その一つが、北朝鮮とワグネルの関係が緊密化することである。ウクライナ戦争におけるロシアの苦戦が伝えられており、ロシアが敗北した場合のシナリオも取り沙汰されている。そうしたシナリオの中には、ロシア国内が分裂し、保守強硬勢力がワグネルのような私設軍隊を中心にロシア国内で独立国を形成する可能性を指摘するものもある。現在のワグネルの規模では大きな勢力になるとは思えないが、ロシア国内が大混乱に陥った場合、保守不満分子を集めるコアとなる可能性は否定できない。北朝鮮との関係を持つこのような独立国が極東に誕生した場合には、日本の安全保障上、大きな脅威となるであろう。

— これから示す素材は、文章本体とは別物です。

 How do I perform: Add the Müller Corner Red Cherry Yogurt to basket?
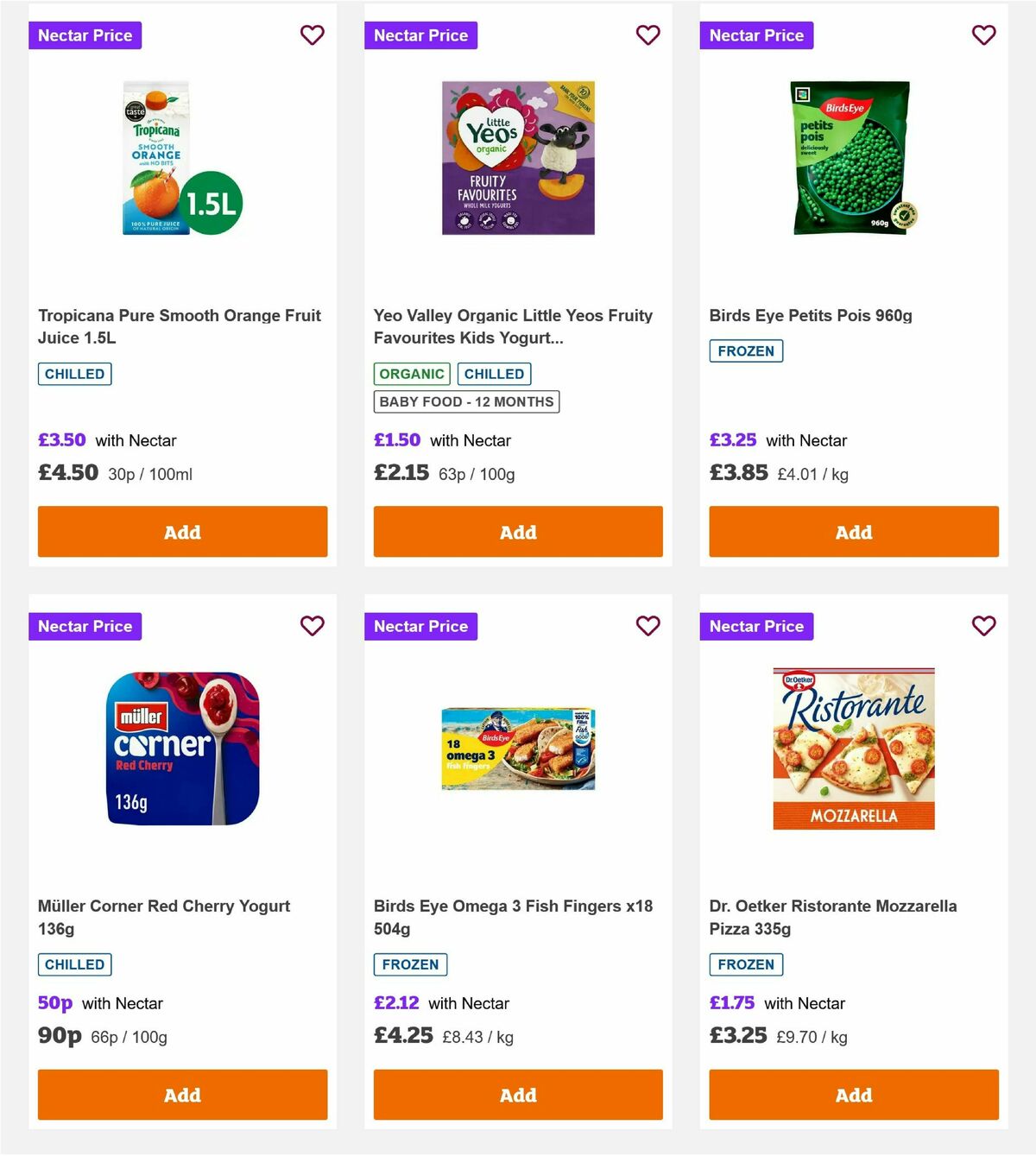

もう一つが、北朝鮮のミサイル開発に与える影響である。今回、北朝鮮が提供した装備は歩兵用とされる。提供が歩兵用にとどまれば、北朝鮮のミサイル開発に与える影響は限定的だが、北朝鮮が開発を進める中短距離弾道ミサイルや遠距離ロケットにまで範囲が広がることが危惧される。ロシアにとって、不足が指摘されるミサイル等の補充につながり、北朝鮮にとっても、食料等の調達に加え、実戦能力が疑問視されているミサイル等の威力を検証する良い機会となる。ここでもウィンウィンの関係が成立し、日本の安全保障に大きな影響を及ぼすであろう。
「敵の敵は味方」という言葉がある。国際関係にそのまま当てはめることは危険だが、ロシア、北朝鮮にとって米国は共通の敵である。しかも、武器や食料面から見れば、露朝両国は相互補完関係にあると言っても過言ではない。米中対立が激化しつつある現在、露朝が相互に関係を深め、さらには中国との関係を強化することは対米上、不利益ではない。独裁者による国家統治という共通項がある中・露・朝が、互いに手を組み西側に対抗する構図は米国よりも日本にとって悪夢である。まさに、かつてジョージ・W・ブッシュ米大統領が述べた「悪の枢軸( Axis of evil )」の再来である。
カービー氏は記者会見において、北朝鮮からの武器が渡った以降も、ワグネルの戦い方が変わった兆候はないと述べている。北朝鮮のロシアへの武器提供は緒についたばかりであり、現時点で明白な効果は認められない。だが今後、武器提供が拡大することで、ロシア軍が勢いを取り戻す可能性も否定できない。米バイデン政権が、本来秘密である衛星画像の分析という情報ソースを明かしてまで露朝の武器取引を公表した理由は、露朝関係を強調することにより、国際的監視網を強化する意図があると考えられる。日本としても、「瀬取り(洋上での船舶間の物資の積み替え)」を含む日本周辺における北朝鮮船舶の違法活動に、これまで以上に目を光らせていく必要がある。